Search code examples
c#listlinq

Checking and Remove duplicates in a List of Objects C#


I'm looking for a way to check for duplicates and remove them in a list of objects using Linq query expression.

First of all, I have two Objects:

public class ErrorData
{
   public string Severity { get; set; }
   public string Category { get; set; }
   public LocalizationListData Localisations { get; set; }
}

public class LocalizationListData
{
   public List<KeyValuePair<string, string>> LstLocalizationData { get; set; }
}

An ErrorData object that has two strings and a LocalizationListData object, which contains a List of KeyValuePair. (Sorry, It's a wired structure.)

Now, in my main, I have a List of ErrorData. Basically, I need to make sure each ErrorData in the List has unique combination of Severity, Category, and Localisations (unique list of Keys and Values). Here is what I did:

List<ErrorData> errList = new List<ErrorData>();

var groupErr = errList.GroupBy(x => new { x.Severity, x.Category, x.Localisations });

bool hasDups = groupErr.Any(g => g.Count() > 1); //Check for Duplicates

if (hasDups)
{
    errList = groupErr.Select(g => g.First()).ToList(); //Remove Duplication
}

However, this doesn't seem to work cause I think it doesn't compare the List<KeyValuePair<string, string>> in Localisations. So can someone teach me how to modify my LINQ query expression to check for duplicates and remove them?

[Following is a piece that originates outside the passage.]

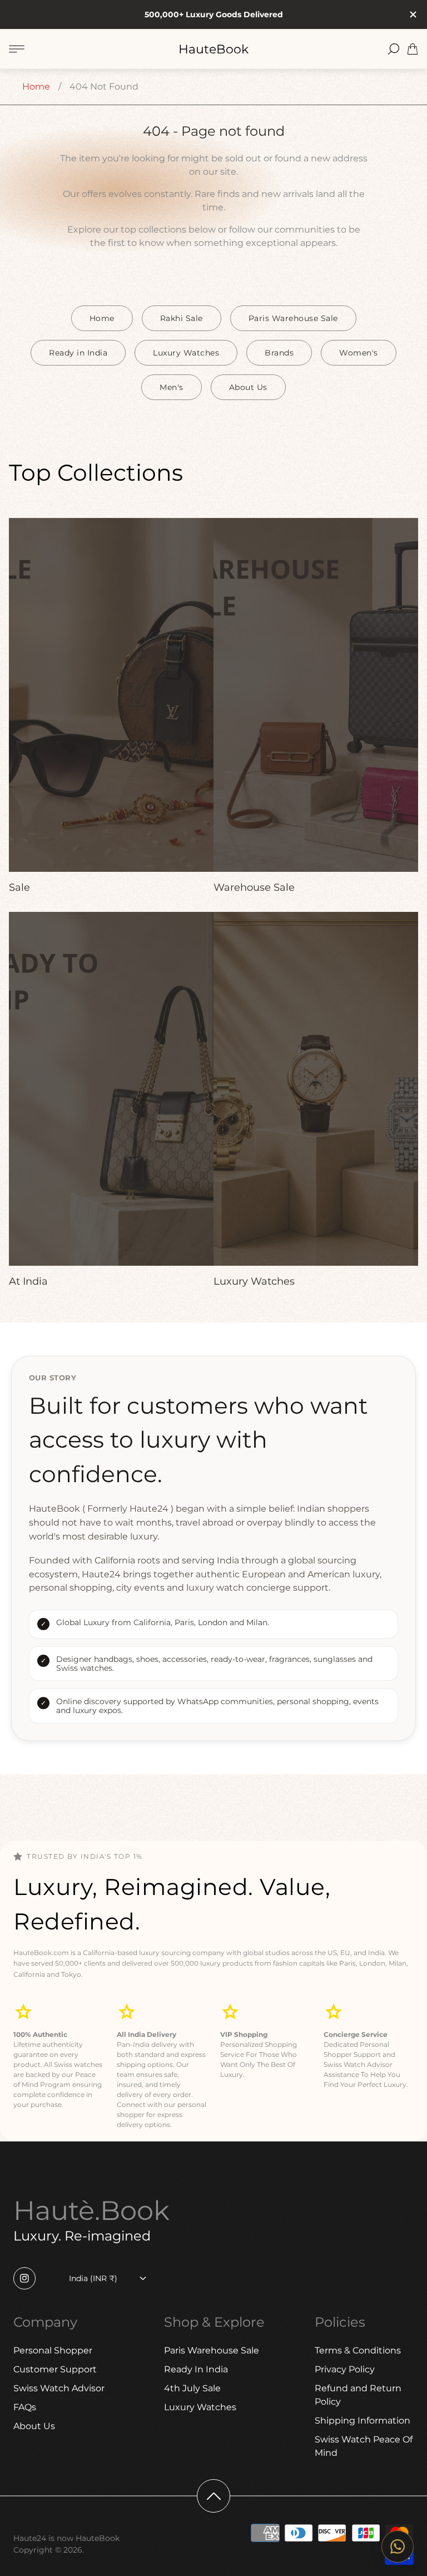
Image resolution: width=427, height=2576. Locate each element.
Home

Thank you in advance.


Solution

  • Try convert Localisations to string. Then removing can be simplified:

    List<ErrorData> errList = new List<ErrorData>();
    
    var duplicates = errList.GroupBy(x => new { 
            x.Severity, 
            x.Category, 
            Localisation = string.Join(';', x.Localisations.LstLocalizationData.OrderBy(x => x.Key).Select(x => $"{x.Key}={x.Value}"))
        })
        .SelectMany(g => g.Skip(1))
        .ToList();
    
    errList.RemoveRange(duplicates);